Bis man ihn dann erneut gefasst hätte, hätte er genug Zeit gehabt, mit Dora zu
sprechen und alles geradezurücken. Hätte er doch bloß in der Zelle nicht so
lange gezögert, dem Beamten zu folgen. Wie paralysiert hatte er dagestanden,
unfähig sich zu bewegen. Oder hätte der Beamte sich mit dem Ausfüllen der
Entlassungspapiere doch ein wenig mehr beeilt.
    Hätte, wäre, wenn. Es half
nichts. Er saß in der GeSa und würde diese für die Dauer des Gipfels nicht mehr
verlassen.
    Dora hatte ihm ein Alibi gegeben!
    Sie musste ihn lieben.
    Alles, was ihm blieb, war zu
hoffen, dass er sie nach dem Gipfel noch einmal wiedersehen würde.

104.
    Debbie stand etwas planlos
inmitten des Petersdammer Marktplatzes.
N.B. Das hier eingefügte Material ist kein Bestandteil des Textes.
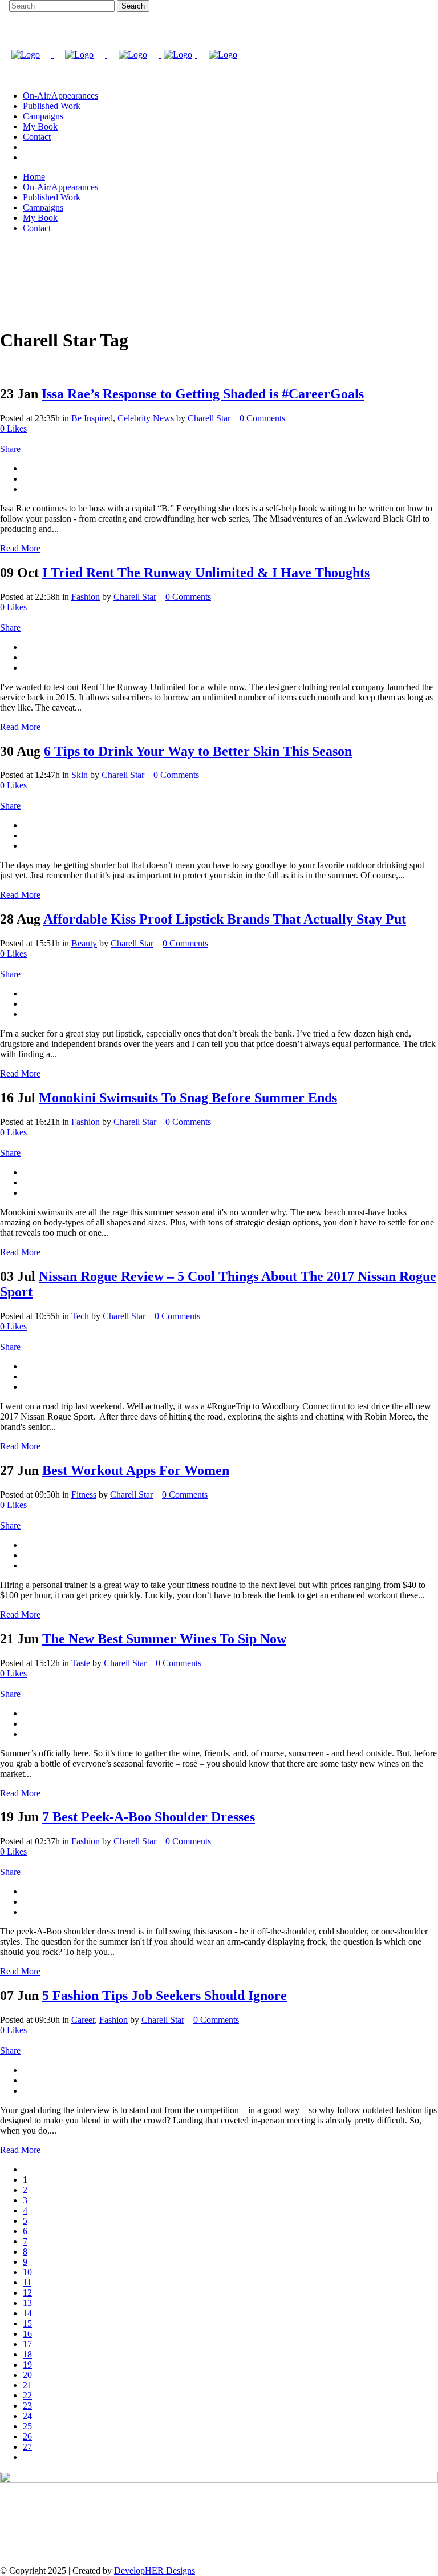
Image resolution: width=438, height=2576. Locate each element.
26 (27, 2436)
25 (27, 2426)
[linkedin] (26, 157)
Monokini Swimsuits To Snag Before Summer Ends (188, 1097)
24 (27, 2416)
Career (83, 2020)
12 (27, 2292)
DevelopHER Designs (154, 2570)
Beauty (84, 943)
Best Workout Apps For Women (135, 1470)
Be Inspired (92, 418)
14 (27, 2313)
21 (27, 2385)
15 (27, 2323)
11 (27, 2282)
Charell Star (209, 418)
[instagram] (26, 147)
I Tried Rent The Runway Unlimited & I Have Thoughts (206, 572)
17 (27, 2344)
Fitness (83, 1494)
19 (27, 2364)
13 (27, 2303)
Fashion (85, 597)
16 (27, 2334)
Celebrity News (145, 418)
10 (27, 2272)
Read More (20, 548)
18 (27, 2354)
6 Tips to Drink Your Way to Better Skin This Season (198, 751)
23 (27, 2405)
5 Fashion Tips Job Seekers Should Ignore (164, 1995)
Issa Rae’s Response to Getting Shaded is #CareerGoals (203, 393)
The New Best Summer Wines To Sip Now (164, 1638)
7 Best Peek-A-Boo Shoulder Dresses (148, 1816)
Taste (80, 1663)
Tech (80, 1316)
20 (27, 2375)
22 (27, 2395)
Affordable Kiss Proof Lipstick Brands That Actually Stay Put (224, 919)
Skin (79, 775)
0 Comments (262, 418)
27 (27, 2447)
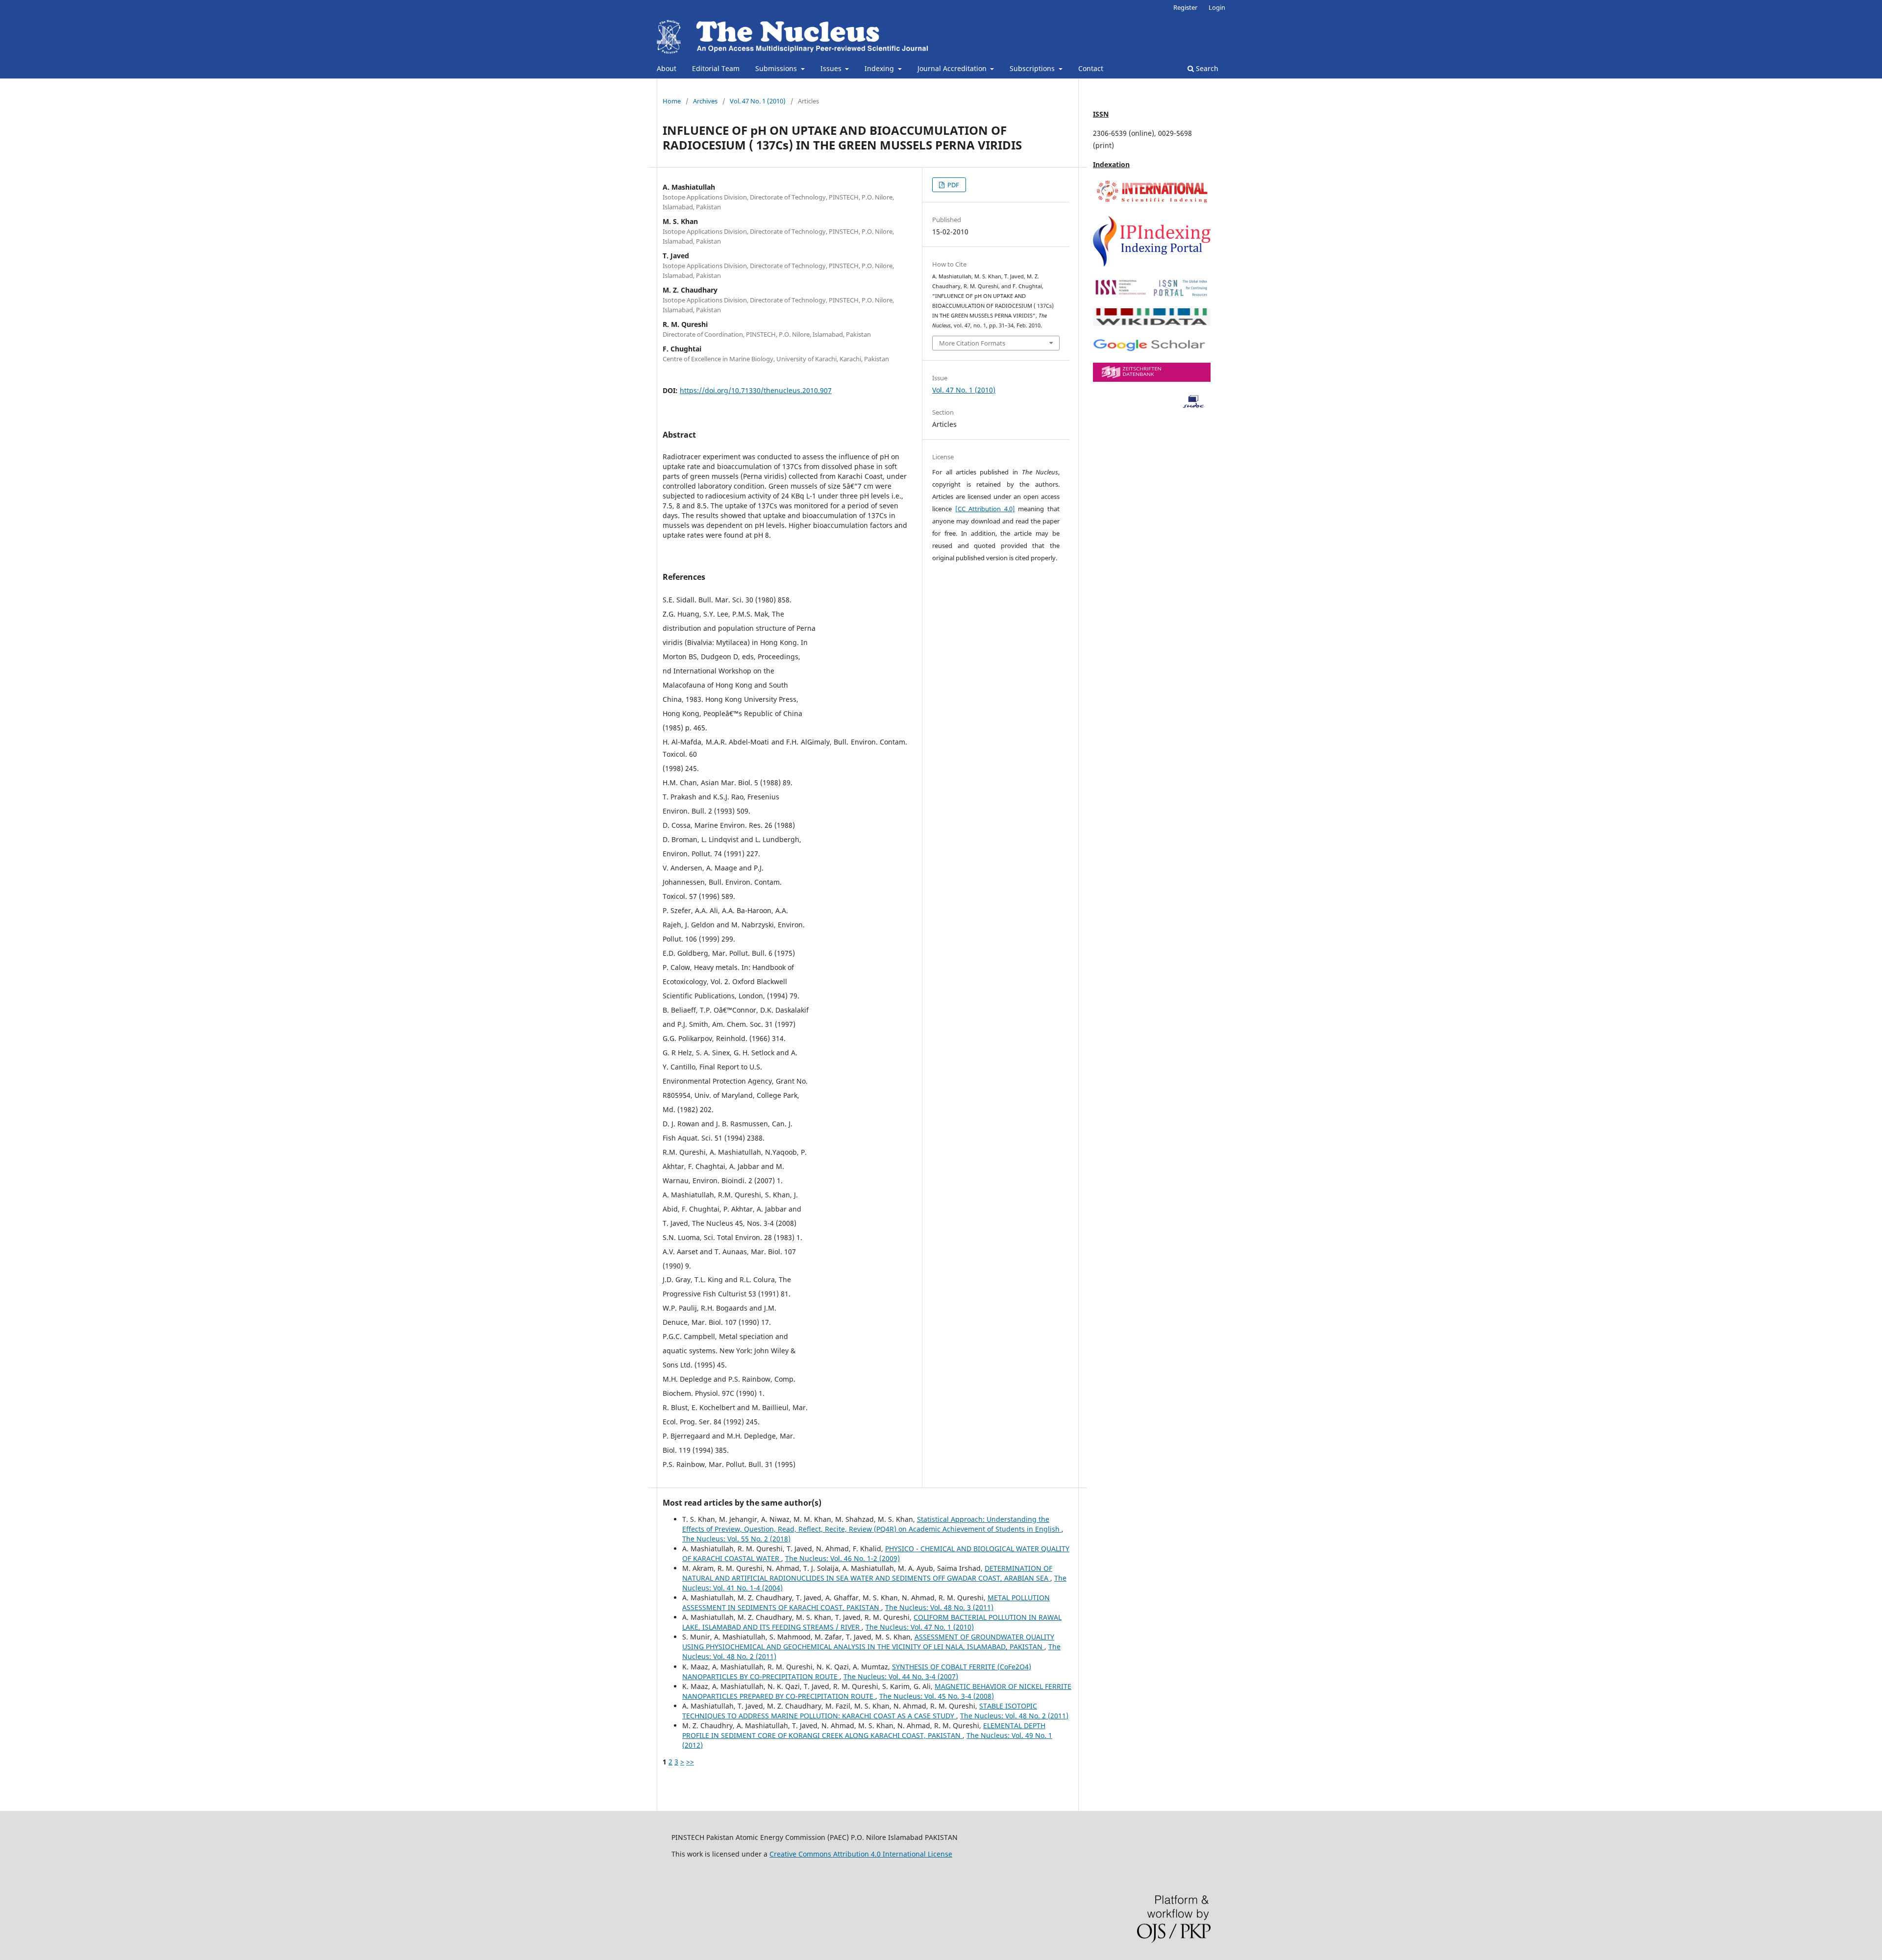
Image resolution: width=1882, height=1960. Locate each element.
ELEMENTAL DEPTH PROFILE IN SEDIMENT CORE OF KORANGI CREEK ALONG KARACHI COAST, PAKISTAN (863, 1730)
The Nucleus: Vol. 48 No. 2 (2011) (1014, 1715)
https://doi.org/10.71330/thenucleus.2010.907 (756, 390)
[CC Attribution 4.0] (985, 508)
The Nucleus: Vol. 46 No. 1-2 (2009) (842, 1558)
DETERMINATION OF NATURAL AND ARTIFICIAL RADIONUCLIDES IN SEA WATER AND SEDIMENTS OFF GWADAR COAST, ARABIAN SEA (867, 1573)
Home (672, 101)
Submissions (777, 68)
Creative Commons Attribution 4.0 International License (860, 1854)
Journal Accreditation (953, 68)
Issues (831, 68)
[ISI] (1152, 202)
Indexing (880, 68)
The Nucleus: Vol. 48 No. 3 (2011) (939, 1607)
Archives (705, 101)
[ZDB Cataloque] (1152, 379)
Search (1206, 68)
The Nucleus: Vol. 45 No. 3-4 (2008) (936, 1696)
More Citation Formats (972, 343)
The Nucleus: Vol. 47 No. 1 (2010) (920, 1627)
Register (1185, 7)
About (666, 68)
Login (1217, 7)
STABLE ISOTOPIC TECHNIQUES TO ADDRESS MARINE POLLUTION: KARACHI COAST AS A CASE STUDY (859, 1710)
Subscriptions (1033, 68)
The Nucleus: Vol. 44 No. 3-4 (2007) (900, 1676)
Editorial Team (716, 68)
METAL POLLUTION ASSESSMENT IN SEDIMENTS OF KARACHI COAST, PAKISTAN (866, 1602)
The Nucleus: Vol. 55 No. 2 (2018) (736, 1538)
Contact (1090, 68)
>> (690, 1761)
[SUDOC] (1152, 406)
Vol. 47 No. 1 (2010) (758, 101)
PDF (952, 184)
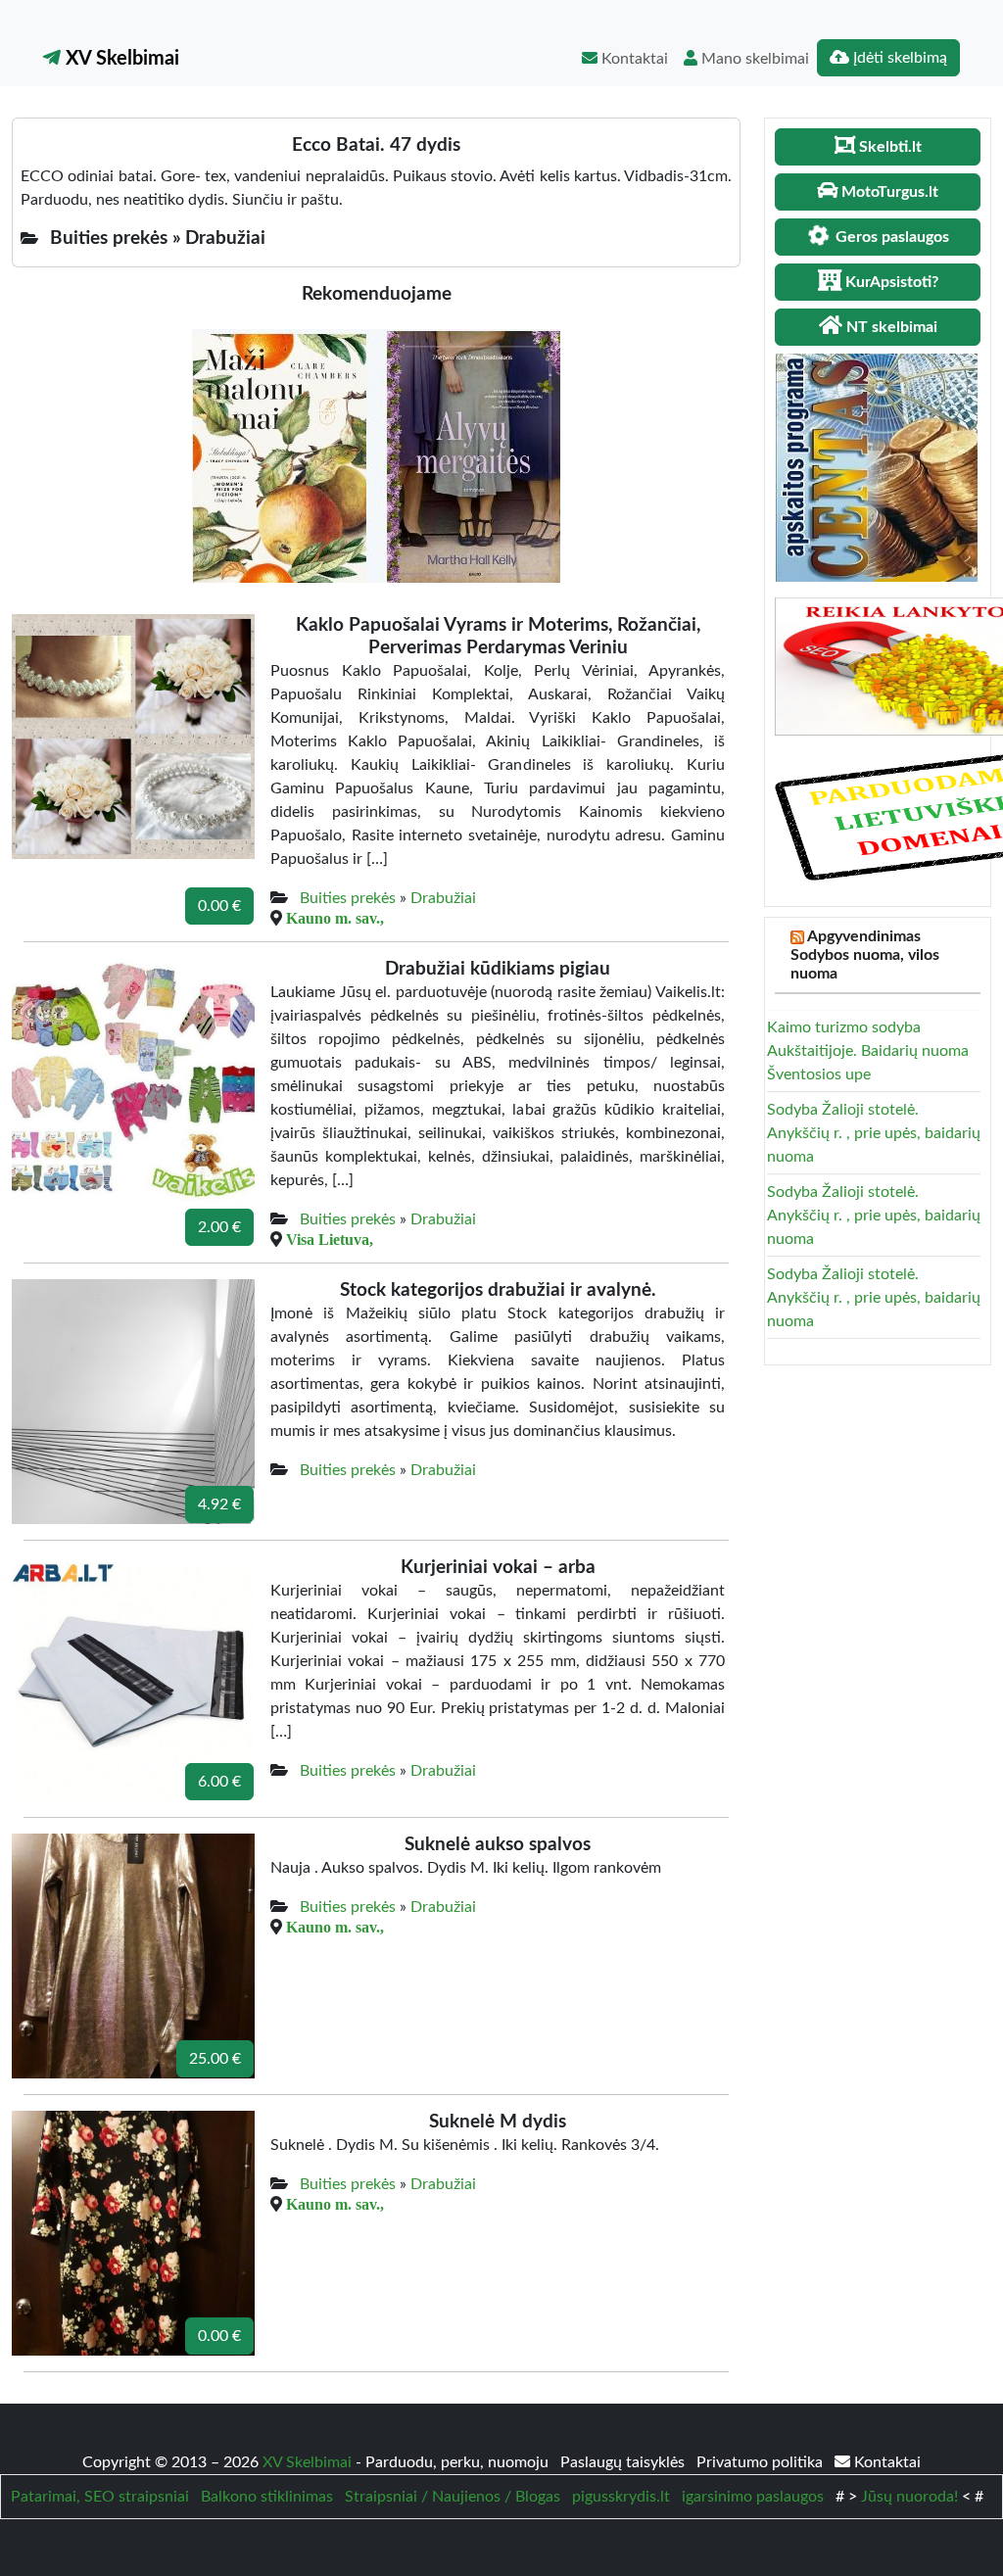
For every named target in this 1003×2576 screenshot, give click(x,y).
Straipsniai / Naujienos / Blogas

Um sie herum gingen kriminalistische
Spezialisten verschiedener Bereiche konzentriert ihren Jobs nach, denen sie
natürlich nicht im Weg sein wollte. Andererseits wollte sie den Tatort nicht
verlassen, um eventuelle neue Entwicklungen stets schnell erfahren zu können.
    Immerhin hatte man noch immer
keinen Ansatz, wer das fünfte Opfer sein könnte. Die CIA-Computer hatten keinen
weiteren vermissten Viro- oder Epidemiologen finden können. Offenbar musste für
das fünfte Opfer wieder eine andere Idee herhalten, die sich aber noch mit dem
allgemeinen Algorithmus der lokalen Infektionsketten vereinbaren ließ.
    Obwohl sie nicht den Hauch einer
Ahnung hatte, in welcher Richtung sie suchen könne, spielte Debbie mit dem
Gedanken, vielleicht doch lieber ins Hotel zurückzukehren, um im Internet zu
recherchieren, als ihr Blackberry ihr den Eingang einer Email signalisierte.
Sie navigierte sich in ihren Posteingang und fand eine Nachricht von Physik-Professor
Russell Milton vor. Plötzliche Aufregung durchfuhr sie und ihre Finger begannen
leicht zu zittern, als sie den Posteingang öffnete.